◆ EXERCISE DIRECTIONS: Could you retype the lines below, starting at the line holding "This screenshot has width=650, height=733." and stopping at the line holding "You are a GUI", inclusive? Copy them exactly and drop the images.
──────────
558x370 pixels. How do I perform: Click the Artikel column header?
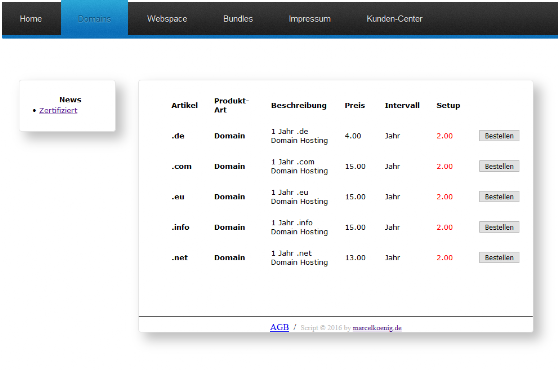(x=184, y=105)
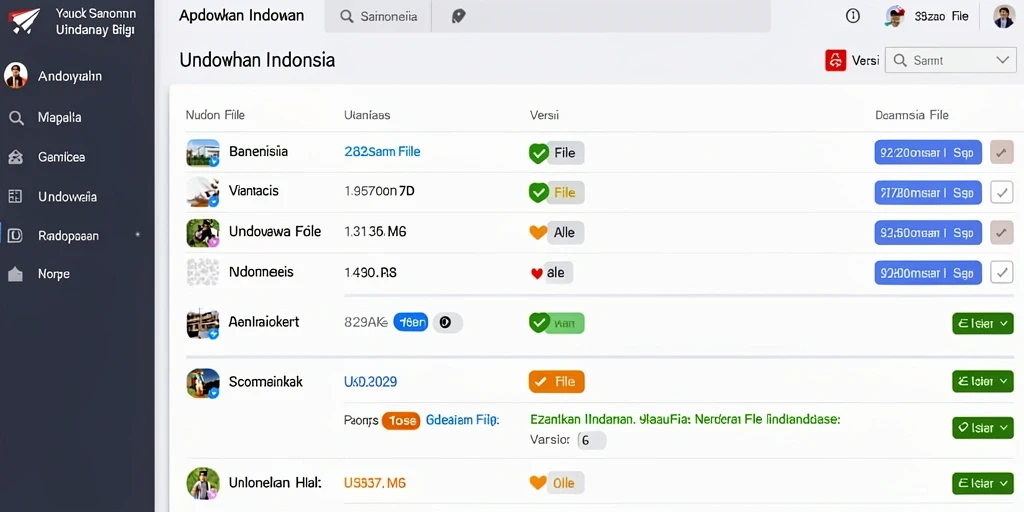Click the tag icon beside search tab

pyautogui.click(x=458, y=16)
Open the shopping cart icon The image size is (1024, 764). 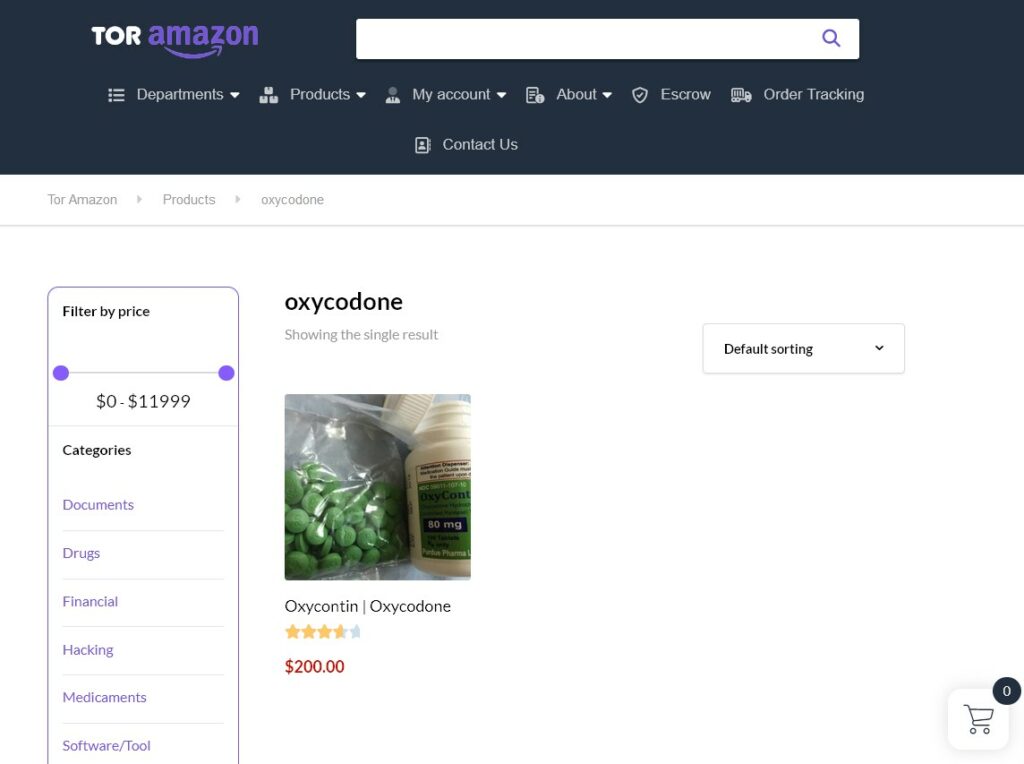point(978,719)
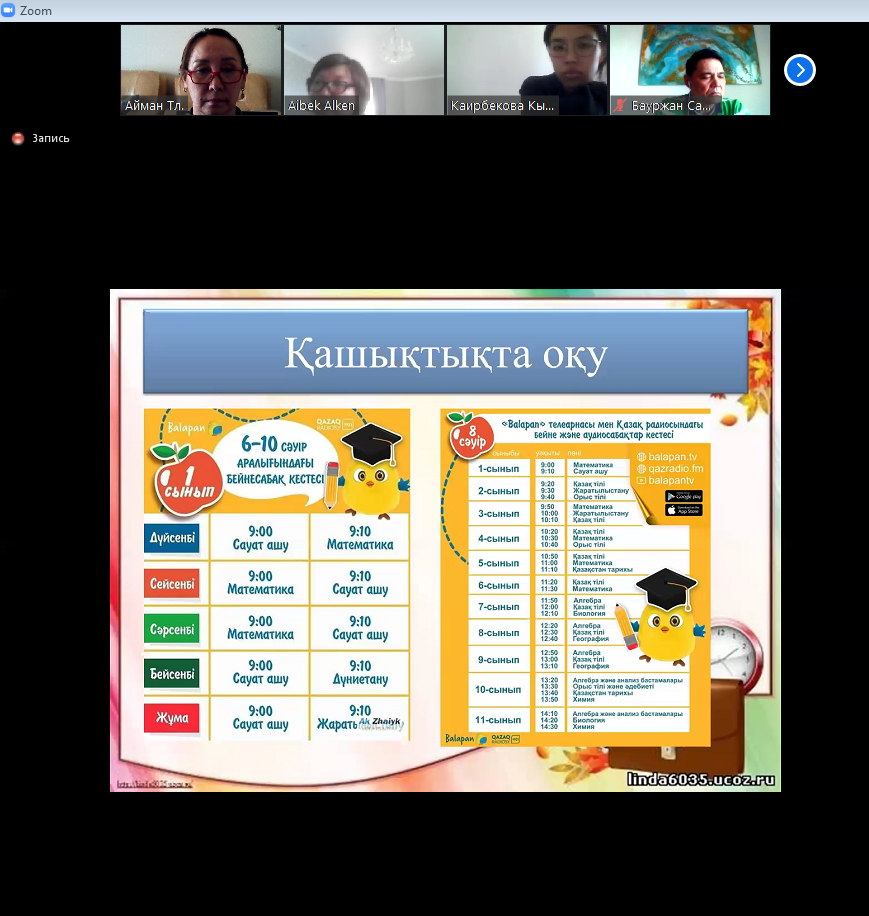Click the red apple '1 сынып' icon
869x916 pixels.
pos(182,478)
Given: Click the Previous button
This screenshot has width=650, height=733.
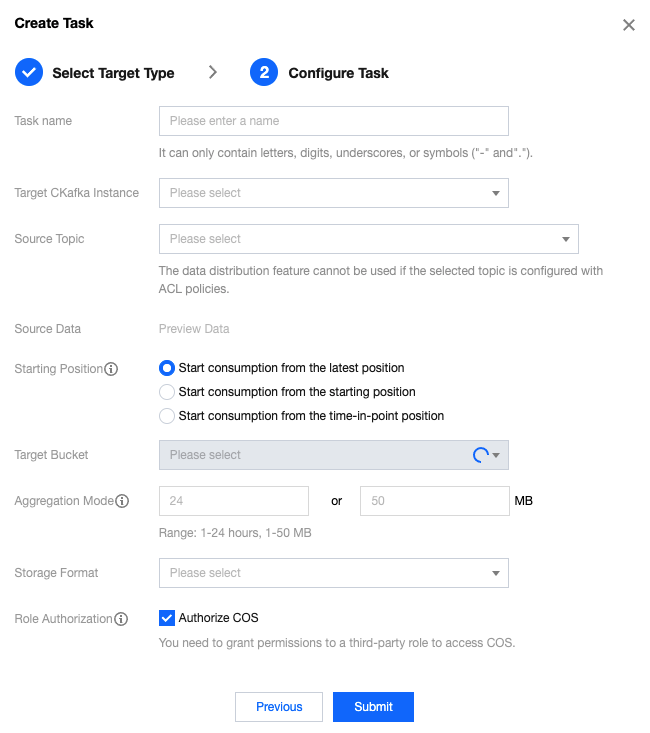Looking at the screenshot, I should tap(279, 707).
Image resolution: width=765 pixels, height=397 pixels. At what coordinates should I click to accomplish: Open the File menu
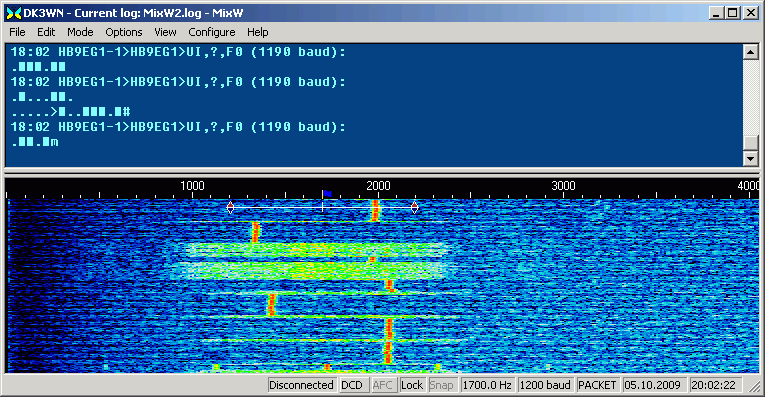(17, 32)
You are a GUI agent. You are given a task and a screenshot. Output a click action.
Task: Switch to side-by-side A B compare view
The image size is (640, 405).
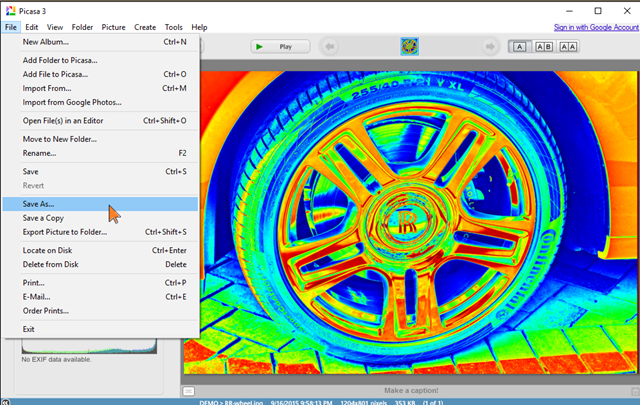(x=543, y=46)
──────────
◆ ANSWER BOX:
This screenshot has width=650, height=733.
Looking at the screenshot, I should tap(279, 707).
Image resolution: width=765 pixels, height=397 pixels. At what coordinates should I click to accomplish: Open the File menu
(17, 32)
You are a GUI agent. You are given a task and a screenshot. Output a click action.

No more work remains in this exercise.